> Texto para análise
___

Nesse contexto, é crucial considerar a questão da saúde pública ao abordar a descriminalização do aborto. Segundo a Medicina Social Brasileira, existem três critérios para definir um problema de saúde pública: a prevalência da condição, o impacto no indivíduo e na sociedade, e se a condição pode ser prevenida ou se existe algum tratamento efetivo. Infelizmente, o aborto ilegal se encaixa nos três.

Apesar dos dados do aborto induzido não serem precisos no Brasil por conta da sua criminalização, é possível ter uma estimativa através de pesquisas realizadas por centros médicos e instituições brasileiras. O aborto clandestino é a terceira principal causa de mortes maternas no Brasil e a quarta principal, no mundo. Uma em cada sete mulheres já passou por aborto no Brasil.

Segundo o Ministério da Saúde, em 2018 houve no país um milhão de casos de aborto induzidos e cerca de 250 mil mulheres precisaram ser internadas após o procedimento.

É fato que o aborto ilegal traz diversas consequências maléficas para a vida da mulher, tanto físicas — hemorragias, infecções, perfurações de órgãos e infertilidade — quanto mentais e psicológicas, como flashbacks de culpa e depressão, quadros que muitas vezes resultam em suicídios.

Indo além, a gestante possui condições especiais de saúde que precisam de acompanhamento médico. As mulheres sem acesso à informação têm medo de recorrer às instituições médico-hospitalares por conta da criminalização. Ora, evidente que quem necessita de acompanhamento médico deveria ser incentivado a buscar ajuda.

Aborto é tema de interesse estatal

Em países como o Brasil, em que as restrições no acesso à educação caminham junto com a pobreza, o aborto clandestino afeta predominantemente as mulheres em situação de pobreza e marginalização. A redução da mortalidade materna devida ao aborto requer a presença de serviços públicos de saúde bem estruturados em diferentes níveis de assistência, assegurando atendimento adequado às mulheres.

É curioso que em países em desenvolvimento, como o Brasil, onde grande parte da população enfrenta restrições no acesso à educação, algumas pessoas ainda insistam em ignorar que o aborto é, sim, uma questão de interesse estatal.

Por fim, a precariedade na oferta de assistência à saúde sexual e reprodutiva, incluindo deficiências no planejamento familiar, contribui para a ocorrência de numerosas gravidezes indesejadas.

___

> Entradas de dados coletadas
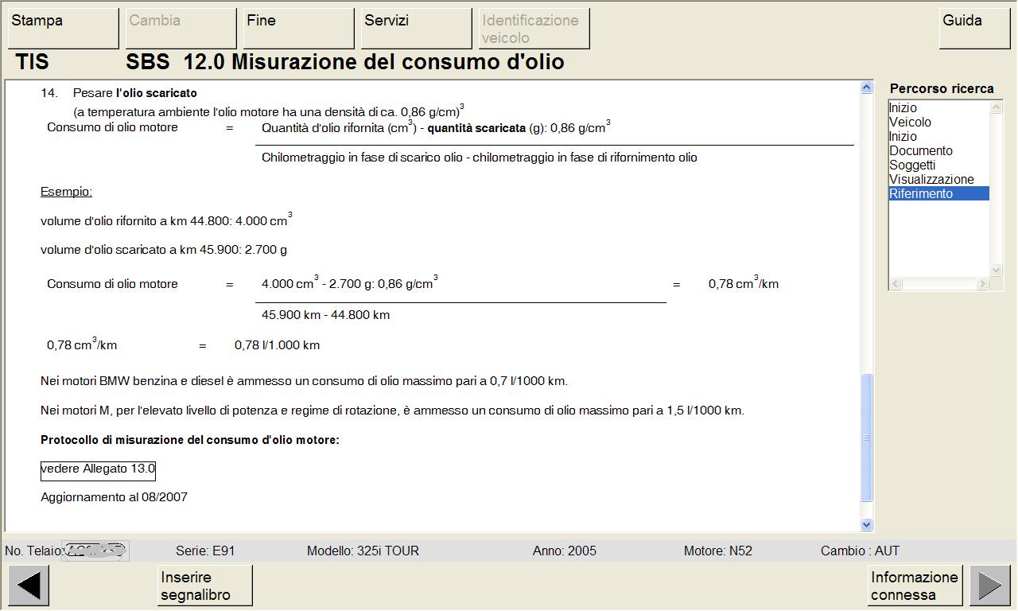
Task: Select Veicolo in search path list
Action: pos(910,122)
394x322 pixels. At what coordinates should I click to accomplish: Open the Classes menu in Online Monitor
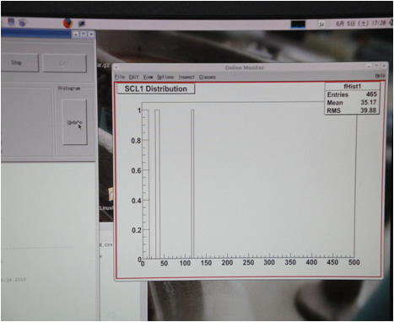(208, 77)
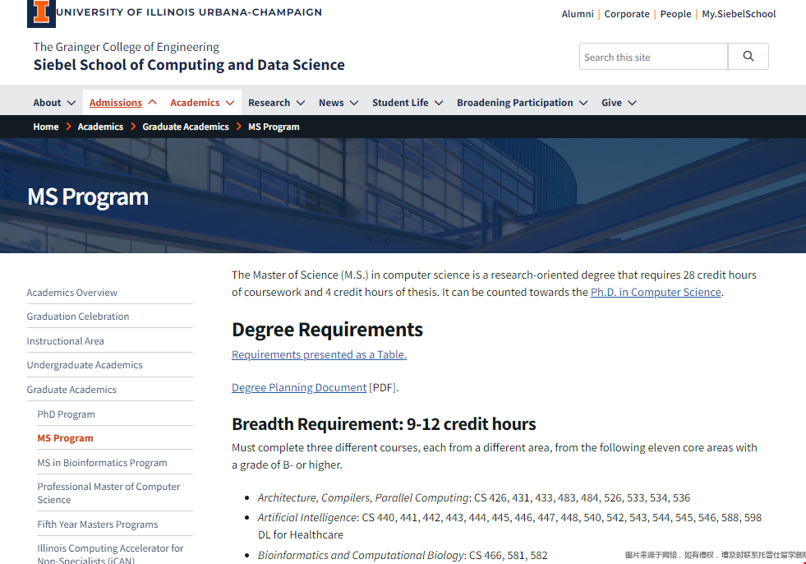
Task: Select Fifth Year Masters Programs in sidebar
Action: point(97,525)
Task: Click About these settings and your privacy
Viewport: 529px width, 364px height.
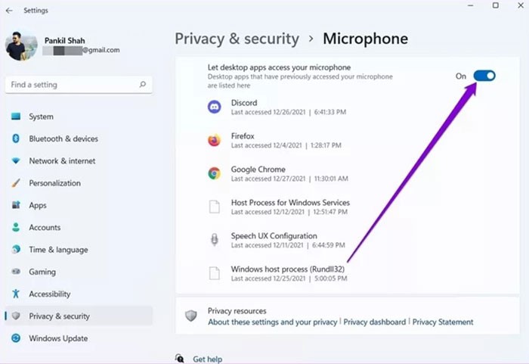Action: coord(272,322)
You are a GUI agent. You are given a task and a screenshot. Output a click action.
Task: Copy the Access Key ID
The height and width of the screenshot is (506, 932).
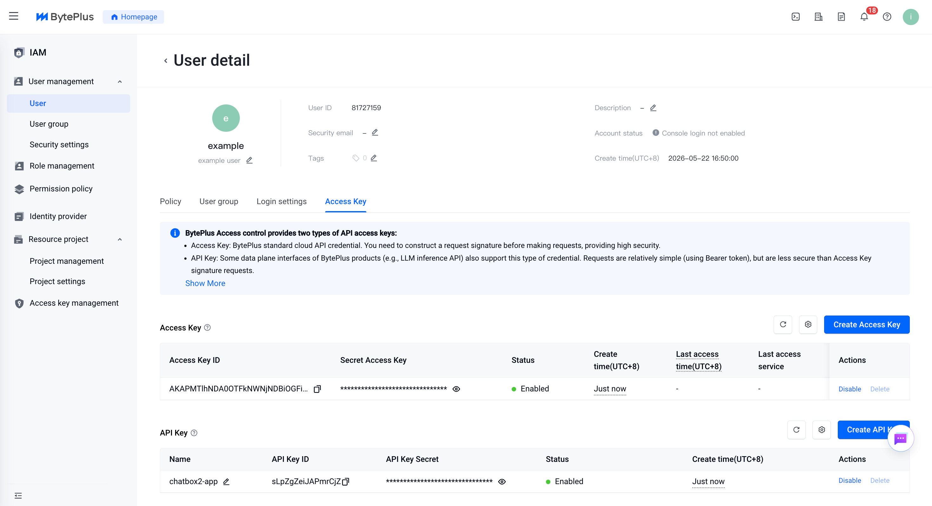click(x=317, y=389)
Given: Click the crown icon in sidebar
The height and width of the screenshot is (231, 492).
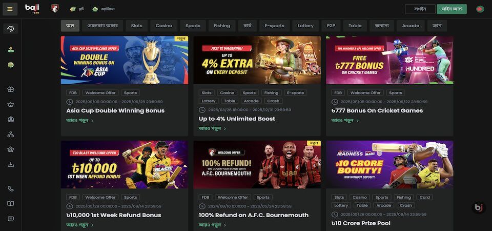Looking at the screenshot, I should point(11,104).
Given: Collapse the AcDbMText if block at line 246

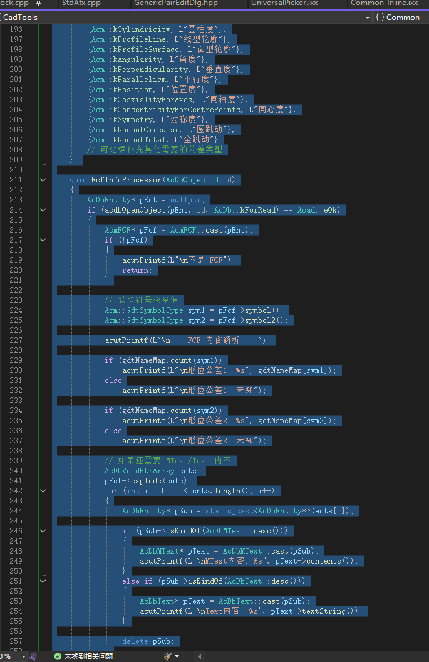Looking at the screenshot, I should click(43, 531).
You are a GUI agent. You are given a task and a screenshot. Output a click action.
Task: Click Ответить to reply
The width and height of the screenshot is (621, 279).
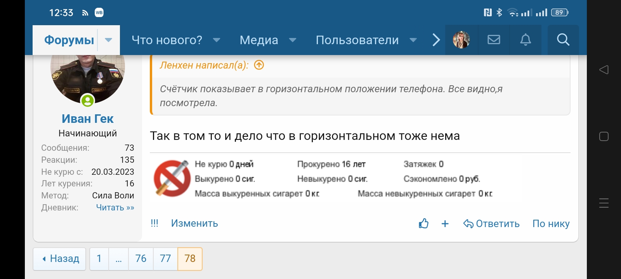coord(492,224)
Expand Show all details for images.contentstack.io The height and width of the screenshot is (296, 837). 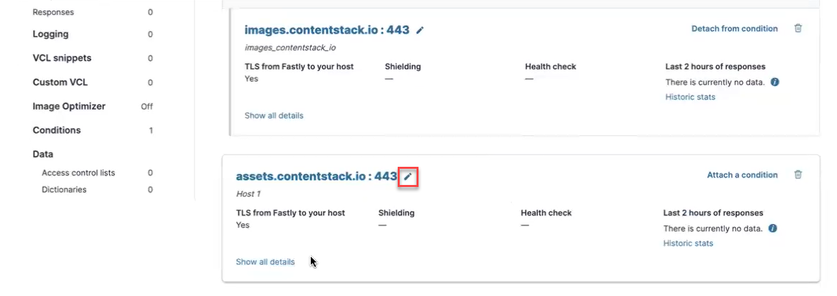(x=274, y=116)
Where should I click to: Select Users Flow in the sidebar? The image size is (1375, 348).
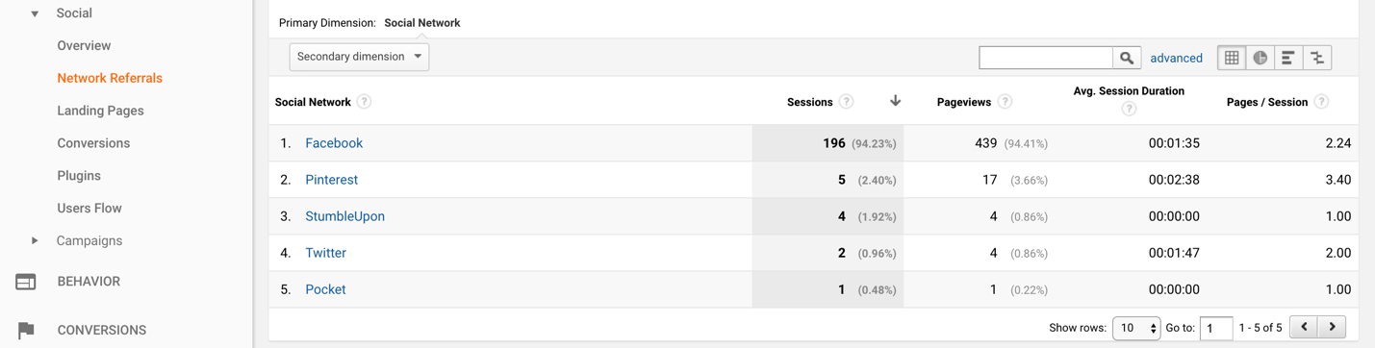pyautogui.click(x=89, y=208)
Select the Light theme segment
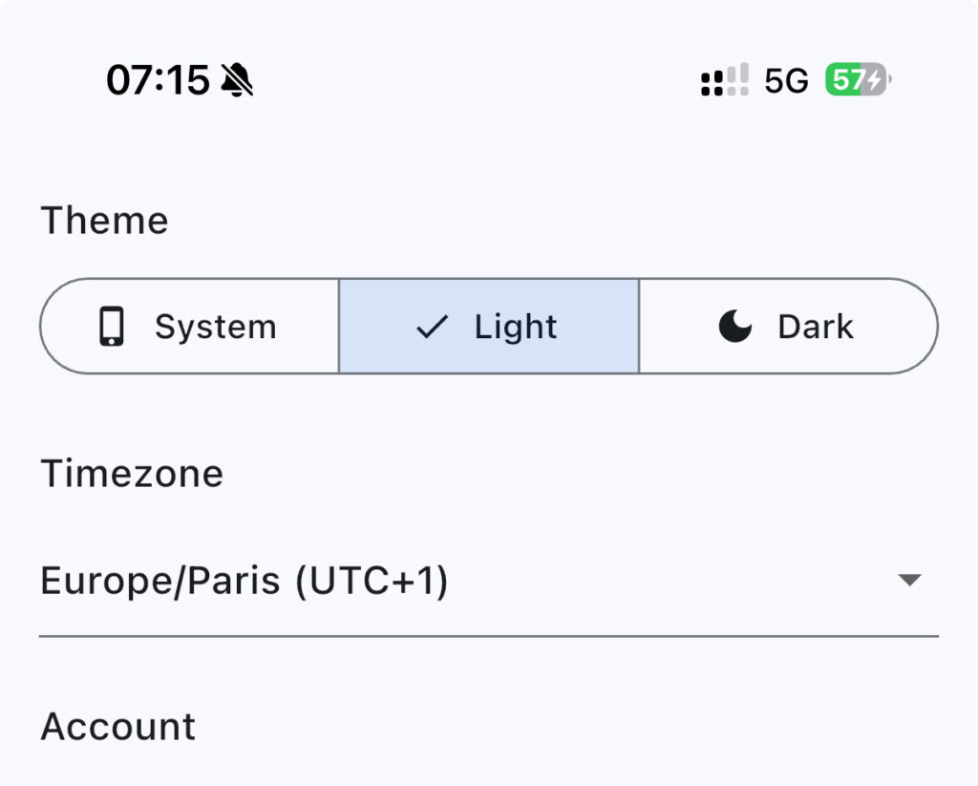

___

> Sobre o exercício
Prossiga com o texto sobre o aborto como questão de saúde pública, começando logo após a última frase apresentada. As linhas não têm relação com o texto sobre o aborto como questão de saúde pública.

> Resposta da tarefa
Como resultado, muitas mulheres acabam optando pela prática do aborto como uma resposta a essa lacuna na atenção à saúde. Daí resulta a necessidade urgente de se implementar abordagens mais abrangentes e acessíveis para promover a educação reprodutiva no país.

Descriminalização do aborto é garantia de independência

Em suma, a luta pela descriminalização do aborto emerge como uma necessidade imperativa em prol da saúde pública. É imprescindível desvincular o debate dessas práticas do âmbito moral e religioso, direcionando-o para a realidade alarmante das estatísticas de mortes e internações hospitalares relacionadas ao aborto clandestino.

A criminalização não apenas falha em impedir a ocorrência dessas práticas, mas também contribui para um cenário de riscos e precariedade na saúde das mulheres. Assim, a busca por políticas em busca da descriminalização visa assegurar o direito à saúde reprodutiva, reduzir as taxas de mortalidade e garantir que as mulheres tenham acesso seguro a serviços médicos adequados.

A superação das barreiras morais e religiosas é essencial para promover uma abordagem baseada em evidências, focada na saúde e no bem-estar das mulheres, contribuindo para uma sociedade mais justa e consciente.

A descriminalização do aborto é a garantia legal de que cada mulher é a única com poder de decisão sobre seu próprio corpo. Uma declaração de independência que reverbera em nome da liberdade e da dignidade feminina.